| INPUT |
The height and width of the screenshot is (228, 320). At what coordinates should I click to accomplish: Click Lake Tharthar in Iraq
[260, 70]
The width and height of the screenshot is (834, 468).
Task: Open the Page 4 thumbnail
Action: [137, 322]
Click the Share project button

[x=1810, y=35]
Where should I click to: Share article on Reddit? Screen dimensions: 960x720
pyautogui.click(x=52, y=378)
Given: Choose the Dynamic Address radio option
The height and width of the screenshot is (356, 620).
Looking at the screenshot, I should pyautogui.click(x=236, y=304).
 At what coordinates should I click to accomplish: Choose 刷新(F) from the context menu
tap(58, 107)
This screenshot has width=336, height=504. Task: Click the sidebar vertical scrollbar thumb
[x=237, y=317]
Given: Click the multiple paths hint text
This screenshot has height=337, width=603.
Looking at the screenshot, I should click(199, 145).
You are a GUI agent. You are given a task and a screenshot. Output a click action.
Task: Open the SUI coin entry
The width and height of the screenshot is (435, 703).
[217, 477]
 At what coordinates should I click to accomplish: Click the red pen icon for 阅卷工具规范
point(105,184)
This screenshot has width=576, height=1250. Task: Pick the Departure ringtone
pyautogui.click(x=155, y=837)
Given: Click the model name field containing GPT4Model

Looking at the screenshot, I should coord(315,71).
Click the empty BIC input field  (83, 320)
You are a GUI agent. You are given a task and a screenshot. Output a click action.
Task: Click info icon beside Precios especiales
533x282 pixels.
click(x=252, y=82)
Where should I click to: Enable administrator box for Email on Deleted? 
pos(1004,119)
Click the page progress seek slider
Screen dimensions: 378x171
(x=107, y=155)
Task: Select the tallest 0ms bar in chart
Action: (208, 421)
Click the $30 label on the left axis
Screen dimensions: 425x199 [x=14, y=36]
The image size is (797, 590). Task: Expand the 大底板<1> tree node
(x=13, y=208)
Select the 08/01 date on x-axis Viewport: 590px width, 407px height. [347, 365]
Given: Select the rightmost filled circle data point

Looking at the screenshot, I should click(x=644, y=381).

| TASK REQUIREMENTS |
Give the data again, exactly as written.

| SOLUTION FOR THIS PROBLEM |
The height and width of the screenshot is (228, 320). At what coordinates should I click to accomplish: Click Lake Tharthar in Iraq
[260, 70]
The width and height of the screenshot is (834, 468).
Task: Open the Page 4 thumbnail
Action: [137, 322]
Click the Share project button

[x=1810, y=35]
Where should I click to: Share article on Reddit? Screen dimensions: 960x720
pyautogui.click(x=52, y=378)
Given: Choose the Dynamic Address radio option
The height and width of the screenshot is (356, 620).
Looking at the screenshot, I should pyautogui.click(x=236, y=304).
 At what coordinates should I click to accomplish: Choose 刷新(F) from the context menu
tap(58, 107)
This screenshot has width=336, height=504. Task: Click the sidebar vertical scrollbar thumb
[x=237, y=317]
Given: Click the multiple paths hint text
This screenshot has height=337, width=603.
Looking at the screenshot, I should click(199, 145).
You are a GUI agent. You are given a task and a screenshot. Output a click action.
Task: Open the SUI coin entry
The width and height of the screenshot is (435, 703).
[217, 477]
 At what coordinates should I click to accomplish: Click the red pen icon for 阅卷工具规范
point(105,184)
This screenshot has width=576, height=1250. Task: Pick the Departure ringtone
pyautogui.click(x=155, y=837)
Given: Click the model name field containing GPT4Model

Looking at the screenshot, I should coord(315,71).
Click the empty BIC input field  (83, 320)
You are a GUI agent. You are given a task and a screenshot. Output a click action.
Task: Click info icon beside Precios especiales
533x282 pixels.
click(x=252, y=82)
Where should I click to: Enable administrator box for Email on Deleted? 
pos(1004,119)
Click the page progress seek slider
Screen dimensions: 378x171
(x=107, y=155)
Task: Select the tallest 0ms bar in chart
Action: (208, 421)
Click the $30 label on the left axis
Screen dimensions: 425x199 [x=14, y=36]
The image size is (797, 590). Task: Expand the 大底板<1> tree node
(x=13, y=208)
Select the 08/01 date on x-axis Viewport: 590px width, 407px height. [347, 365]
Given: Select the rightmost filled circle data point

Looking at the screenshot, I should click(x=644, y=381).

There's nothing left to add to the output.